* _WHAT YOU NEED TO DO_
From the entries below, return exactly the lines beginning at the one that contains "[button] (82, 1101)" and ending at the one that contains "[vimeo] (183, 2423)", both of them included, and only those lines.

Pixel coordinate grounding data:
== Segment start ==

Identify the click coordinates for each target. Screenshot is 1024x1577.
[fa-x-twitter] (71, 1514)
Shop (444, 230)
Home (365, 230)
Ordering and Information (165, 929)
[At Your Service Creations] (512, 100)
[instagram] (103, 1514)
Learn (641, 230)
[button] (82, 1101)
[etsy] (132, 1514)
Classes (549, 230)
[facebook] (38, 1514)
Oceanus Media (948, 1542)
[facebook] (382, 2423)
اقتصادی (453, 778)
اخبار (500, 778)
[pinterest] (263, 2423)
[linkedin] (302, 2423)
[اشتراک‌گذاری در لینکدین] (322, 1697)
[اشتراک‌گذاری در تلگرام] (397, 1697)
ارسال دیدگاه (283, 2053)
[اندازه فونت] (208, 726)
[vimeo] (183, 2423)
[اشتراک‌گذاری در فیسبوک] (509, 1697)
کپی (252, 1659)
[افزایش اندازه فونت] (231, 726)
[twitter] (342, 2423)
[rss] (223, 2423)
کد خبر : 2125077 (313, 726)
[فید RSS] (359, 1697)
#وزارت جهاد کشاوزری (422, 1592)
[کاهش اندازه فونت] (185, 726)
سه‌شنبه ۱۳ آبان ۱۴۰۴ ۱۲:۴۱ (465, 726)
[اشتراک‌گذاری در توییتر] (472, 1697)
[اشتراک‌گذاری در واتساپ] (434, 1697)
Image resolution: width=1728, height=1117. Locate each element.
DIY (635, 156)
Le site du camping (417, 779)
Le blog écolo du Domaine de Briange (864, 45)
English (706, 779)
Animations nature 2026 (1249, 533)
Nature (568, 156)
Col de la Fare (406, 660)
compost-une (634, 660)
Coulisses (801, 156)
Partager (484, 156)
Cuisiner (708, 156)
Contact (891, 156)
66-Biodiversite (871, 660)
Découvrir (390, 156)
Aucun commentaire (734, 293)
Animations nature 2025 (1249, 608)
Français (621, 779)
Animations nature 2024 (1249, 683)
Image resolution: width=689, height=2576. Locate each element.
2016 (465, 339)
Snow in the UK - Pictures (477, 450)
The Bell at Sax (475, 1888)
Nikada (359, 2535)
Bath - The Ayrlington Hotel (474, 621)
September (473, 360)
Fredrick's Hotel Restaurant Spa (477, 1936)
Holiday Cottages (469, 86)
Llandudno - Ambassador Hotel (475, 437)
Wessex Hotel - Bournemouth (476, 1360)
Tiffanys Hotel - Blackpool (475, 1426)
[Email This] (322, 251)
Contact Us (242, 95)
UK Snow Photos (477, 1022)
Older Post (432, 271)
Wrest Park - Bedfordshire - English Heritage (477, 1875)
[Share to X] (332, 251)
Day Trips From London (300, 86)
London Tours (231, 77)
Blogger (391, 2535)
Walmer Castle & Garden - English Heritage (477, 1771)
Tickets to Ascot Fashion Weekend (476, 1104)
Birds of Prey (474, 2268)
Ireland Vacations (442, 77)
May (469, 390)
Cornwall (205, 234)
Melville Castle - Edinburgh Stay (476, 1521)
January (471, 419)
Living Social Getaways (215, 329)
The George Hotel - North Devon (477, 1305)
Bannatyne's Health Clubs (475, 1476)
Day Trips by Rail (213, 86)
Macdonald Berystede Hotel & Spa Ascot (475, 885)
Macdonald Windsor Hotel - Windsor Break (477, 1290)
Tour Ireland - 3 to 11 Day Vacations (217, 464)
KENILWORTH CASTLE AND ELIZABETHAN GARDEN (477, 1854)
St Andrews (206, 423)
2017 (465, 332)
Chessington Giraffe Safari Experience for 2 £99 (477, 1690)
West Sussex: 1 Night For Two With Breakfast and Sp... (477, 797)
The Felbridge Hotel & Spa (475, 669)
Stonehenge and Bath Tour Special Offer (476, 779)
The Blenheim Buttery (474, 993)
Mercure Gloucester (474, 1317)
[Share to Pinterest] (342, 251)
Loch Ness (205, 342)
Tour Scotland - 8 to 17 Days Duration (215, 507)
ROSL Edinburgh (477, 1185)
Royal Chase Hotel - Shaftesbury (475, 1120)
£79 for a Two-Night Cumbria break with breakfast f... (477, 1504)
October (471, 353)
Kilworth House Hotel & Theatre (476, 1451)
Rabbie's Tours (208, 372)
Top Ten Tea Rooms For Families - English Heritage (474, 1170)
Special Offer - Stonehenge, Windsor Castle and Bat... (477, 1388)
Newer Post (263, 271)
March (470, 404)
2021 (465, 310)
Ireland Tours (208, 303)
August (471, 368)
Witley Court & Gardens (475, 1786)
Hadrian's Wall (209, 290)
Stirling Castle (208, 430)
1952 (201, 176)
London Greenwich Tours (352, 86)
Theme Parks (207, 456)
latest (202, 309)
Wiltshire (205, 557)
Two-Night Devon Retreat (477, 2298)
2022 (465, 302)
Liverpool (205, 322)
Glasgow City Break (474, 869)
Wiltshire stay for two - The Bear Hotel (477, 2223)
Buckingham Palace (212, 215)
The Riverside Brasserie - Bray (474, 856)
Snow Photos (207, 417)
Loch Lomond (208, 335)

== Segment end ==

* _TASK ANSWER_
[button] (82, 1101)
[etsy] (132, 1514)
Classes (549, 230)
[facebook] (38, 1514)
Oceanus Media (948, 1542)
[facebook] (382, 2423)
اقتصادی (453, 778)
اخبار (500, 778)
[pinterest] (263, 2423)
[linkedin] (302, 2423)
[اشتراک‌گذاری در لینکدین] (322, 1697)
[اشتراک‌گذاری در تلگرام] (397, 1697)
ارسال دیدگاه (283, 2053)
[اندازه فونت] (208, 726)
[vimeo] (183, 2423)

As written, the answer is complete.